Task requirements. Copy the rows below without any change, from the line containing "Task: Click the gray" through the line containing "pyautogui.click(x=352, y=455)", including both of those lines.

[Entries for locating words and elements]
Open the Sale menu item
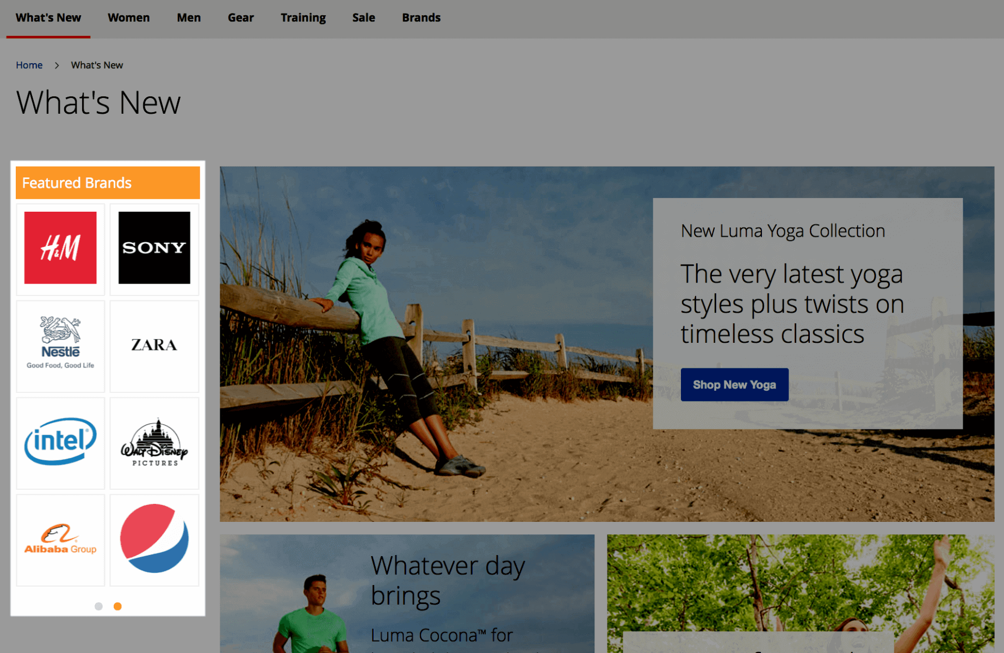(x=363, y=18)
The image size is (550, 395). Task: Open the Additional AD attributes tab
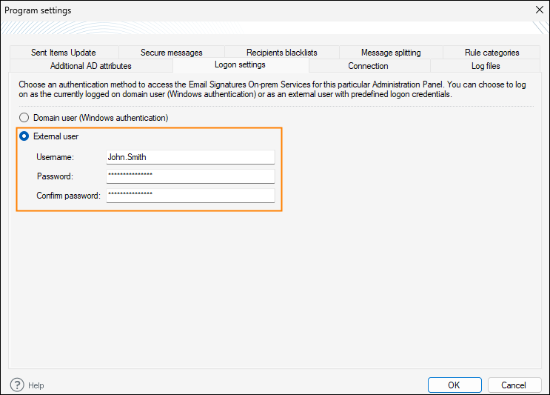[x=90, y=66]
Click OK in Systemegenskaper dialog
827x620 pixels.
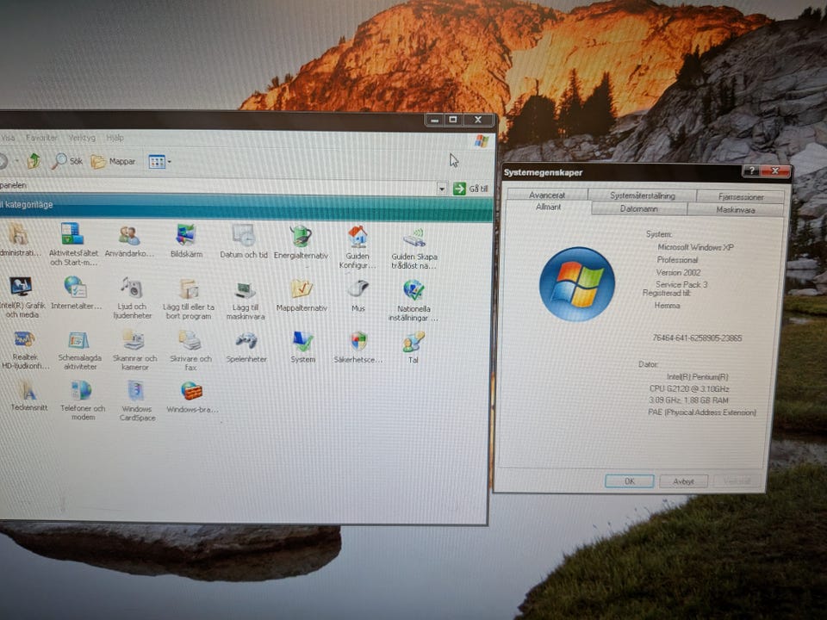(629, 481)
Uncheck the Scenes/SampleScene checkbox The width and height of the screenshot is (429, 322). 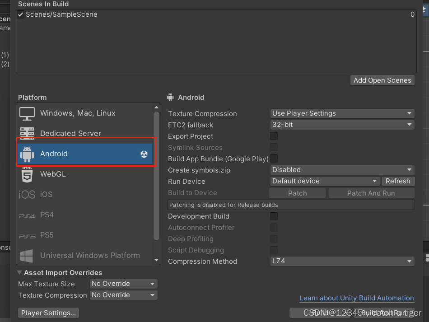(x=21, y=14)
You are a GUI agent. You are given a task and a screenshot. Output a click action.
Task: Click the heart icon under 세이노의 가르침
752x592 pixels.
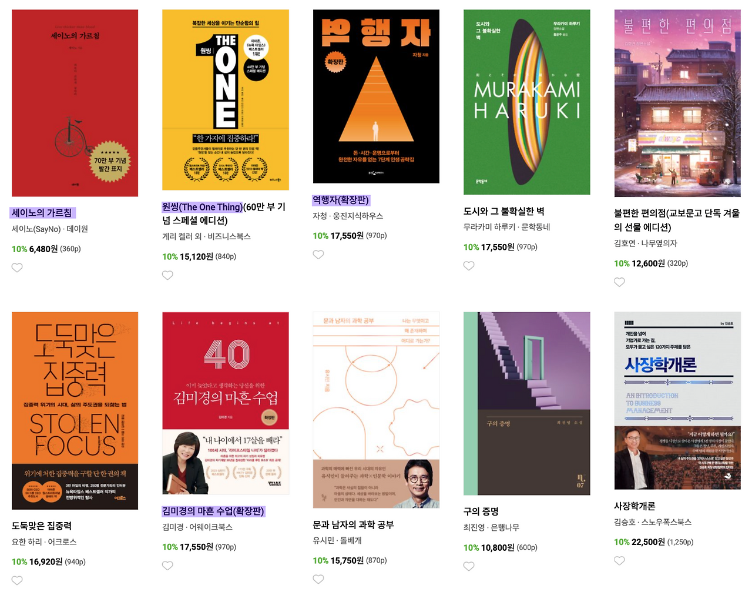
==
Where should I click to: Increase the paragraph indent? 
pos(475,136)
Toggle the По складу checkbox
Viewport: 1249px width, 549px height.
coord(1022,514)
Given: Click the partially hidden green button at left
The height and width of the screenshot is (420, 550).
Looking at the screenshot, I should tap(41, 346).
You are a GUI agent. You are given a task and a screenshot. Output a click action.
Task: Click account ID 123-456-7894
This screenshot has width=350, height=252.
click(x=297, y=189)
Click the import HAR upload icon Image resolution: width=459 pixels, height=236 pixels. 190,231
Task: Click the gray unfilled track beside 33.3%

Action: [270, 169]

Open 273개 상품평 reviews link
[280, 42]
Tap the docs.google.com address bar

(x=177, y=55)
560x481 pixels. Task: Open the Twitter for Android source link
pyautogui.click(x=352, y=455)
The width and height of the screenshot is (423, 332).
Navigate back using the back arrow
---
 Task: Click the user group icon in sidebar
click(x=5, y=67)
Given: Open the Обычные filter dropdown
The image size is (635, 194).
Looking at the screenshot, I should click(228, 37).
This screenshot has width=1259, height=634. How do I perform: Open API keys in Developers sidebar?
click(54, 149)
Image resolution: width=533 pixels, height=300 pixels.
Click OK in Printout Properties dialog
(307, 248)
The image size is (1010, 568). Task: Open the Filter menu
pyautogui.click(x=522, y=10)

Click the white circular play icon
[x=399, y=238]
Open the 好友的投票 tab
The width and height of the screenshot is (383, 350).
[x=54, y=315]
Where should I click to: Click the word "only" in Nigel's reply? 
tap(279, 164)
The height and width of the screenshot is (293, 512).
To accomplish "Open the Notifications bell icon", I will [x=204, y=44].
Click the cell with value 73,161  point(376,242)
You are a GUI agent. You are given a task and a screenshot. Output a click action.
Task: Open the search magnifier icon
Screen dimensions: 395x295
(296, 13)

The solution.
Task: Click the gray unfilled track beside 33.3%

Action: [270, 169]

Open 273개 상품평 reviews link
[280, 42]
Tap the docs.google.com address bar

(x=177, y=55)
560x481 pixels. Task: Open the Twitter for Android source link
pyautogui.click(x=352, y=455)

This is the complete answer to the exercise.